Arthritis is an umbrella term used to describe painful inflammation of the joints, and covers several different types of rheumatic disorders. Osteoarthritis (OA) is one of the most common forms of arthritis, accounting for 300 million cases of arthritis around the world as of 2017.
Some other common types of arthritis are autoimmune conditions, such as Rheumatoid Arthritis. The kinds of medication used to treat these inflammatory forms of arthritis have progressed rapidly over the last few decades.
Medications such as Biologics and Disease Modifying Anti-Rheumatic Drugs (DMARD’s) work by interfering with the progression of the disease by tackling inflammation and calming an overreactive immune system, which is the hallmark of autoimmune conditions.
Osteoarthritis is very common in older people, and is not an autoimmune disease. OA occurs when the protective cartilage between joints is damaged and worn down over time, and the damage cannot be reversed. It is possible to limit the progression of OA by maintaining an active lifestyle and a healthy weight. Symptoms can usually be managed when treated early on.
Signs and symptoms of OA
The condition is characterised by certain signs and symptoms which tend to develop slowly over a period of time.
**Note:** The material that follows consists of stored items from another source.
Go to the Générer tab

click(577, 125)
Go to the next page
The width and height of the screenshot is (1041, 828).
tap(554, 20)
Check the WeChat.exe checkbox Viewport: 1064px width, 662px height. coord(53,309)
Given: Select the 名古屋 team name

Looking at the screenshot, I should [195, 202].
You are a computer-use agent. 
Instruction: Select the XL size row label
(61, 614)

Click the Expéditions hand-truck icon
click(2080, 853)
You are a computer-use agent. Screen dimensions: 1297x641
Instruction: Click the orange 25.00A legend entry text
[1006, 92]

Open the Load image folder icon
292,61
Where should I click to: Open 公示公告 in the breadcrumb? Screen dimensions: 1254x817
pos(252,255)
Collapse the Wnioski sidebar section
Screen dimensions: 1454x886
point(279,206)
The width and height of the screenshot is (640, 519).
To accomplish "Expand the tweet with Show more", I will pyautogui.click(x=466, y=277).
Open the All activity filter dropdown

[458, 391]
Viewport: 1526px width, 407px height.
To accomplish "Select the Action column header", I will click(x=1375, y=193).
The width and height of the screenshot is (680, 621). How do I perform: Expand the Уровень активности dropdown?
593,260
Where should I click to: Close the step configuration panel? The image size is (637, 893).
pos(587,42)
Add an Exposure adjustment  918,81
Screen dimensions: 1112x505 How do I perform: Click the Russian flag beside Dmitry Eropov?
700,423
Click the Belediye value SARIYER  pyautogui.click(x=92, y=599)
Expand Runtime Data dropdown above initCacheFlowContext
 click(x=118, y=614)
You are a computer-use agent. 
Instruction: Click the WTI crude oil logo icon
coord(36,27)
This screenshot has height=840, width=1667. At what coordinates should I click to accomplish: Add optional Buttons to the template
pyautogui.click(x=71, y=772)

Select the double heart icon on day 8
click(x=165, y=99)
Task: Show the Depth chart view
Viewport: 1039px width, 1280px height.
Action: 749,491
- Tenderness – Applying light pressure to your joints may cause them to feel tender
OA - Pain – Joints tend to hurt during or after movement
OA - Stiffness – You may notice stiffness or pain when you first wake up in the morning, as well as after periods of inactivity
OA - Loss of flexibility – You may not be able to move your joint through it’s full range of motion
OA - Swelling – This can be caused by tissue inflammation around the joint
OA - Grating and popping of joints – Hearing a crackling or feeling your joint pop is quite common
OA - Bone Spurs – Hard lumps of bone sometimes form around the affected joint
Risk factors
The risk of Osteoarthritis increases with age, and other factors such as obesity and previous joint injuries can sometimes mean you’re at a higher risk for developing OA. When you carry extra weight, more pressure is exerted on your joints which make the job of supporting your movement harder.
While weight loss doesn’t impact risk factors for the autoimmune types of arthritis, studies have shown that reducing weight is an effective way to manage pain associated with Osteoarthritis. For each half kilo of weight lost, the pressure on the knee is reduced by four times this.
Another risk factor in OA is being female. Researchers aren’t entirely sure why women are at a higher risk of developing Osteoarthritis, but there is some evidence to suggest it may be a combination of factors such as having wider hips, a larger fluctuation in hormones such as Oestrogen and Testosterone, as well as childbirth.
Some studies have shown women to be 2.6 times more likely to develop knee or hip arthritis after carrying 5-12 children to full term.
Current Treatments
OA cannot be reversed, but some medications and physiotherapy can help manage pain and enhance movement.
- NSAID’s – Non Steroidal Anti Inflammatory Drugs are used to treat a variety of illnesses, and they work by reducing inflammation.
OA - Heat and cold – specific temperatures can help manage pain. Applying a cool pack after exercise can help to reduce inflammation, whereas moist heat can help relax muscles and ease pain.
OA - Cortisone (steroid) injections – Steroids are effective in reducing inflammation of joints, which can help with pain. These kinds of injections are limited to only a few a year, and this is because steroids can actually worsen joint damage if done too frequently.
O - Lubrication injections – Hyaluronic acid may provide some relief by attempting to cushion the joint, but the jury is still out on whether or not these injections are more effective than placebo.
OA - Arthroplasty (joint replacement surgery) – is sometimes performed to remove damaged joint surfaces, replacing them with artificial parts. Like many surgeries, an arthroplasty carries a risk of infection and blood clots. Joint replacements are often considered as a last resort, as they only last 10-15 years. Newer joint replacements however may last up to 20 years.
Why do we need clinical trials for Osteoarthritis?
The above treatment options have been around for quite some time, and while they certainly play a part in reduction of pain symptoms and potentially slowing the progression of OA, there are many ways science can improve these treatments and enhance their potential in limiting joint damage.
Clinical trials testing new medications carry large benefits for society, and for those who participate in the study. Study participants are contributing to future medicine and the understanding of a disease which will help many people further down the line.
Participants have early access to this medicine, and therefore an opportunity to potentially minimise or slow the progression of their illness before the drug becomes available to the wider public, so long as the clinical trial progresses to the final phases to receive medication approval.